### SELECTED PASSAGE
|---|

The succession of oppression

Submitted by CSU-SANMARCO_3D... on

The succession of oppression placed on the various ethnic groups throughout United States' history reminds of a quote by Blauner that we discussed in my sociology class, "All groups started at the bottom but the bottom by no means has been the same for all groups." WASP came to the United States and forcefully took this land away from the Native Americans. The Native Americans were forced to assimilate to the white culture and drop all of their traditions, beliefs, and practices. The Dawes Act was passed in order to "Americanize" the Native Americans. Blacks were forcefully brought to the United States as slaves, and though the Emancipation Proclamation passed they continued and still continue to face oppression and discrimnation. Mexicans and Asians were deported back to their homelands and laws were created in order to prevent them from entering the United States, and when they were accepted to be in the presence of WASP, they were used as laborers. WASP has continued to walk on the heads of all other races and ethnicities. They also continue to force their dominance and superiority on all others. America is not the melting pot that most believe it to be. It is not a place that welcomes cultures to express who they are and what they believe in. When you become an American you are forced to assimilate to the dominant, white culture and lose your ethnic identity.

The Melting Pot Idea

Submitted by UAB-12F11-12 on

I personally would like to view the melting pot as a pot in which everyone adds their special culture spice to make America even better. The idea of melting to me is implying that we need to rid individuals of their state of being. We should not be stripping individuals of their cultural heritages to become American.

|---|

### INFORMATION PROVIDED
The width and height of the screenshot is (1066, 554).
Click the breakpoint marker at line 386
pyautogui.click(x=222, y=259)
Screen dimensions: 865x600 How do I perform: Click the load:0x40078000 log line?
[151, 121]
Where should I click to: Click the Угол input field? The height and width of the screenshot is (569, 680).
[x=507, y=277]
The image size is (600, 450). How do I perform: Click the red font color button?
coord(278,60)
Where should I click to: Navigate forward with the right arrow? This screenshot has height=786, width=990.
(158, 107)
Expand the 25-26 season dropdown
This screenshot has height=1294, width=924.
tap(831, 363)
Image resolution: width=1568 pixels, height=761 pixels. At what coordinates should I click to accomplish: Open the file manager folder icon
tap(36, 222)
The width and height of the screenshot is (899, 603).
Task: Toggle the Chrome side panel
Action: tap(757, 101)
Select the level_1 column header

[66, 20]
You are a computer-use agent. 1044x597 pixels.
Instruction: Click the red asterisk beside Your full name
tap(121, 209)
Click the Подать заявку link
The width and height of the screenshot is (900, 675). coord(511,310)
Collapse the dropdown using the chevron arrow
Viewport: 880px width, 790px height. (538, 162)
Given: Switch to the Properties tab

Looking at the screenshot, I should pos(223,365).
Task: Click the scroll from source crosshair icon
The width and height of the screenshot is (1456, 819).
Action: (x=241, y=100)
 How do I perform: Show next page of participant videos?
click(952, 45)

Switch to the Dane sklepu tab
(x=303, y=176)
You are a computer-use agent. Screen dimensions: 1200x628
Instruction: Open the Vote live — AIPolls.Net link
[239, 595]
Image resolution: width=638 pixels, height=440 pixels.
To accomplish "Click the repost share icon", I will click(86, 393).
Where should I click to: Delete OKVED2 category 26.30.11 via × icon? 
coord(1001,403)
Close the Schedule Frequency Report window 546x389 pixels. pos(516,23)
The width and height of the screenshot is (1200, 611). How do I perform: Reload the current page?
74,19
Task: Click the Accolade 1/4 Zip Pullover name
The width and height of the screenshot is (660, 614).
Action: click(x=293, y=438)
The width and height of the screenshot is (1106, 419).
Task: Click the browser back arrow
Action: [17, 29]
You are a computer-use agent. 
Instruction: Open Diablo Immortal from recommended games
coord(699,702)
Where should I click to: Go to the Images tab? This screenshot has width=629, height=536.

|---|

### GOALS
#1 Return the stretch of the melting pot comments from "Submitted by UAB-12F11-12" through "to become American.".
#2 In the melting pot comments, which act was passed in order to "Americanize" the Native Americans?
#3 Summarize the melting pot comments in two sentences.

### FULL ANSWERS
#1
Submitted by UAB-12F11-12 on

I personally would like to view the melting pot as a pot in which everyone adds their special culture spice to make America even better. The idea of melting to me is implying that we need to rid individuals of their state of being. We should not be stripping individuals of their cultural heritages to become American.

#2 The Dawes Act.

#3 The first comment describes how WASP took land from the Native Americans and forced them to assimilate, how Blacks were brought as slaves and still face oppression, and how Mexicans and Asians were deported, kept out by law, or used as laborers, and it concludes that America is not the melting pot most believe it to be. The second comment prefers to see the melting pot as one where everyone adds their own cultural spice, and it holds that individuals should not be stripped of their cultural heritage to become American.